15 de julio de 2010

Quizás

Escribía yo en el otoño de 2008:

La caverna del doble
Los frutos amargos me retiraron al castillo interior: qué más puede pedir el inexistente, reducido de alma encarcelada y verdadera a la condición última de ghost in the machine. Poblé una de las salas del ala norte, allí donde nunca da el sol y el aire está muerto para siempre, de unos espejos que me hacen de compañeros. Las figuras que así me acompañan, tan frías y severas como yo, porque todos hemos venido a ser ramas secas del árbol caído, son las destinatarias de mis palabras. Forzando, además, un poco la voz, el sonido reflejado en la superficie me devuelve, sólo un poco debilitado, lo que yo comunico. Ellos, los espejos, y ellas, las figuras, sostienen lo mismo que yo. Así que estoy en lo cierto, en mi reino llamado Tautología.
 
Nunca me ha importado excesivamente recurrir al tópico, ni que mi pobre hypokeimenon me haya salido tan intertextual (cavernas, dobles, espejos). Tópicos, asimismo. Aun así, las "ramas secas del árbol caído" chirrían. Me imagino que presidía esa frase (nada más y nada menos) una intención irónica. No lo sé, lo he olvidado. Además, que me da igual. Chirrían, las palabras. (Titilan. Las estrellas.) Ramas muertas, debería haber escrito mejor. Puede ser. Puesto que los espejos de la estancia debían consagrar una soledad enloquecida y anticipadora (angustia, nada, muerte), esta imagen levemente diferente (las ramas muertas) podría adecuarse mejor a la intención seria del sueño contado.
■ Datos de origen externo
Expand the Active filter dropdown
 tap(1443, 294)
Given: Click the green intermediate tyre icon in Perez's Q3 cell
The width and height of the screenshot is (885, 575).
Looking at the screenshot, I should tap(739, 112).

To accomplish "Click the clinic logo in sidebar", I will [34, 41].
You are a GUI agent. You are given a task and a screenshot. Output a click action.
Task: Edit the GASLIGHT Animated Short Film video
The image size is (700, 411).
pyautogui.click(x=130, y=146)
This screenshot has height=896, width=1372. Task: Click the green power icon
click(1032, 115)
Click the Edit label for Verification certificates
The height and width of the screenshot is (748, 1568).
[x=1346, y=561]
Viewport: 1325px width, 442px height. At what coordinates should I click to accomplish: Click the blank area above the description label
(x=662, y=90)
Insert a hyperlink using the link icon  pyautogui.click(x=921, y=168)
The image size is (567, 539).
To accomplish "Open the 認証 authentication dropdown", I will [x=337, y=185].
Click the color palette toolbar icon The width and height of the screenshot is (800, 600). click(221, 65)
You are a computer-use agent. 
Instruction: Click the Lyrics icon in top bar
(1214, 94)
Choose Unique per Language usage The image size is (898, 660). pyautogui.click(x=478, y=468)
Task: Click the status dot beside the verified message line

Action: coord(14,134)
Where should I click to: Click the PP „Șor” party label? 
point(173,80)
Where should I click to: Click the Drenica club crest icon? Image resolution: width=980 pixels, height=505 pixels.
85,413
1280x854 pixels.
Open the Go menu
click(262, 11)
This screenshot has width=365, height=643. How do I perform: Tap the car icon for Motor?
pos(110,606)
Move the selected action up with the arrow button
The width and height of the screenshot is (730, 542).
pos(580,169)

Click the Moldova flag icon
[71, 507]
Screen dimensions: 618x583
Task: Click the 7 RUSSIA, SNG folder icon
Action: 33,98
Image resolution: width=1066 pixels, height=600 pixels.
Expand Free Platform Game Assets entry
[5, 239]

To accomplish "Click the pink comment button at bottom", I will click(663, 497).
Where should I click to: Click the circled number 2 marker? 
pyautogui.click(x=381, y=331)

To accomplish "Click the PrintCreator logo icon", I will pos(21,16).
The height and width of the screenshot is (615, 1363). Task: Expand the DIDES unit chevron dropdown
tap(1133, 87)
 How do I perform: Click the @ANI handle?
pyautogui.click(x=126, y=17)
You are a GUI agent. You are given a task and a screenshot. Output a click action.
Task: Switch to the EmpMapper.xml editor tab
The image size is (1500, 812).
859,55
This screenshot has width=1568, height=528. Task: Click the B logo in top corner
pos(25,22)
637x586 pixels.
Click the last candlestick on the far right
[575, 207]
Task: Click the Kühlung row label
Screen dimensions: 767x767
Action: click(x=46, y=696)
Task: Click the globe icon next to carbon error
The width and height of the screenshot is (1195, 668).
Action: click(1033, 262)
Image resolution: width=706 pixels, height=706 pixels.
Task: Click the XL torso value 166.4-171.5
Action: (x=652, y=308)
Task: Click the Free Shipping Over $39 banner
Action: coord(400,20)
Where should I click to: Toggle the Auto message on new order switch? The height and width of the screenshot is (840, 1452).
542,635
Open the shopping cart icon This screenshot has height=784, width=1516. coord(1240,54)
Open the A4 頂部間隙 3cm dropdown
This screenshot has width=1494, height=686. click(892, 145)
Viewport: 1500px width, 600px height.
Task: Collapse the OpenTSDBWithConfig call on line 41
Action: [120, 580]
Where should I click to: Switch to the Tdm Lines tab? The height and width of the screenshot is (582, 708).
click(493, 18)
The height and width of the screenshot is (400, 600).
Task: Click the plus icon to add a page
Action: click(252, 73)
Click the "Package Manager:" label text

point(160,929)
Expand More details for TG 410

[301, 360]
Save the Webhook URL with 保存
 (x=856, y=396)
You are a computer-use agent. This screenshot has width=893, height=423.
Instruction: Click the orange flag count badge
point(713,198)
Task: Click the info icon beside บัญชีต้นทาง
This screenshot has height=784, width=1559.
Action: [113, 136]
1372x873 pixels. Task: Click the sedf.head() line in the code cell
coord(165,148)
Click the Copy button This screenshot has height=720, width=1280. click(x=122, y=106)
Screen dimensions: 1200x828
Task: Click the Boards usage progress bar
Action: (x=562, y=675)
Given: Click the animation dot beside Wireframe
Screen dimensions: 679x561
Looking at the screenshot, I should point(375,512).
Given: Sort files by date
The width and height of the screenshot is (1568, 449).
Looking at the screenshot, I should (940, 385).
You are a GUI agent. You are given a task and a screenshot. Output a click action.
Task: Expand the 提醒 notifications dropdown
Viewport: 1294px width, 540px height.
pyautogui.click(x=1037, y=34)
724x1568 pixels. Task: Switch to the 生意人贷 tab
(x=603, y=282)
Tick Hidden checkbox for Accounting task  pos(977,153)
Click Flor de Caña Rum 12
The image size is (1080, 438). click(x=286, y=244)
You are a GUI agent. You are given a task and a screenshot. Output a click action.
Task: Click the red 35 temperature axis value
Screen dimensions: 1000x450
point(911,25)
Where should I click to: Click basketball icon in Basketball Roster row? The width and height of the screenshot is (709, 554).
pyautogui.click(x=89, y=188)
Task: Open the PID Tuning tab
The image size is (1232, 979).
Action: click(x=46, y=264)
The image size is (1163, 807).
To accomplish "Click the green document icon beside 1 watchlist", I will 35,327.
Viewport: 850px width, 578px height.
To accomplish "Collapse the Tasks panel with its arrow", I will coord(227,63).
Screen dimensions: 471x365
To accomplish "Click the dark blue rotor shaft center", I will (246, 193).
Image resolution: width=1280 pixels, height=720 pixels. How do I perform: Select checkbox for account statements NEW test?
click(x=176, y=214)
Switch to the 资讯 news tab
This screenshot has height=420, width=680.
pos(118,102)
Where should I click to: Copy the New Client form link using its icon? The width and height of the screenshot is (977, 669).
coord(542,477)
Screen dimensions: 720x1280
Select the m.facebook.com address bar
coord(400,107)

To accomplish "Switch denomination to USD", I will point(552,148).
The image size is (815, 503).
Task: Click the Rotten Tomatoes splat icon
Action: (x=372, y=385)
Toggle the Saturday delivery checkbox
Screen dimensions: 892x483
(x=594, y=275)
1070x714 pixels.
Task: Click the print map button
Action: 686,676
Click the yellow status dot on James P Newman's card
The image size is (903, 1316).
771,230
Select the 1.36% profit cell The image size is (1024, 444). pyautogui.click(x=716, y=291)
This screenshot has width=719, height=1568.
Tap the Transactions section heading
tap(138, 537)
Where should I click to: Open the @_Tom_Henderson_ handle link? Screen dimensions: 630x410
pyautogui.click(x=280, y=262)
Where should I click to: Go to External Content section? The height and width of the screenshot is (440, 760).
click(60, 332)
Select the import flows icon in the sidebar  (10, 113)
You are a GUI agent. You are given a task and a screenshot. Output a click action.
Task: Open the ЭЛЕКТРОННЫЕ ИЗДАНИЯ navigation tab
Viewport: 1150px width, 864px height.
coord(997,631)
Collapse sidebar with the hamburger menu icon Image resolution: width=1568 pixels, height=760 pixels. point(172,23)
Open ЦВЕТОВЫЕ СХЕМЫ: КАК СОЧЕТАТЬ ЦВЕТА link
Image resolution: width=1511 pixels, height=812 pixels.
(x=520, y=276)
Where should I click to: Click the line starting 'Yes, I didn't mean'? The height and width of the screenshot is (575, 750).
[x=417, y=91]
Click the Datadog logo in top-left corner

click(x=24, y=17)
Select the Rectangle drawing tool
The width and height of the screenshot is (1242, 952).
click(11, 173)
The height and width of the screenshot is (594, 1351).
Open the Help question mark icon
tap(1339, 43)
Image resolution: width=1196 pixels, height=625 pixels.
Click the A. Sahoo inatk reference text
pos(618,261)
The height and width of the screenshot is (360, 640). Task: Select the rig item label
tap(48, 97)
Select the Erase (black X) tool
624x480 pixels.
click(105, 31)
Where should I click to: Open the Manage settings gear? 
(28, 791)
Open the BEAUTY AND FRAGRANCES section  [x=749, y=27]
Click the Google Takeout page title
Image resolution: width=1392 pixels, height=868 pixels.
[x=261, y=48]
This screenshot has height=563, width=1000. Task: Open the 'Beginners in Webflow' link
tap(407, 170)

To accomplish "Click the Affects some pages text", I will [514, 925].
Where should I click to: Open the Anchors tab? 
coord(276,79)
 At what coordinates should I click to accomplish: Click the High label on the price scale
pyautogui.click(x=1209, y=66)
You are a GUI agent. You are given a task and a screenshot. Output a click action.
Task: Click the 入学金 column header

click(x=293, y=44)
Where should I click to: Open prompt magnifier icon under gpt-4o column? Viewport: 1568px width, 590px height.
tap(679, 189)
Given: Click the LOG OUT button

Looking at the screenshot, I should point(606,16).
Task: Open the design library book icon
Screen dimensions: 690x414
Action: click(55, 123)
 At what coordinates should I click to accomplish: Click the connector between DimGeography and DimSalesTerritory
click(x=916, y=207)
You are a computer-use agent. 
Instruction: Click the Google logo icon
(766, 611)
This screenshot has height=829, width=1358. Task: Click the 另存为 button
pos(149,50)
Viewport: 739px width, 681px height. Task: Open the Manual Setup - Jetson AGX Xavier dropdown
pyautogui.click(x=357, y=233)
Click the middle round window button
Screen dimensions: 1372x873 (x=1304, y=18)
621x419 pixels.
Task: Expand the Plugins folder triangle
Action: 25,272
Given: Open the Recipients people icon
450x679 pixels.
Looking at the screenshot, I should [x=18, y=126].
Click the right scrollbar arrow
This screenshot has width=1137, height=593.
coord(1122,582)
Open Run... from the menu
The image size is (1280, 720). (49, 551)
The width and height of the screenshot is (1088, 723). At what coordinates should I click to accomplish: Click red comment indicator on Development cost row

Porque además noviembre terminaba, el frío se adueñaba de las personas y de los objetos, y hasta los mismos espejos podrían desempeñarse mejor convirtiéndose en los arroyos de montaña donde se miran los narcisos pobres. Con idénticos efectos de extrañeza que la estancia onírica, si bien en un espacio abierto, rumoroso y romántico. Con el prestigio adecuado (un bosque decadente, un río, el tiempo).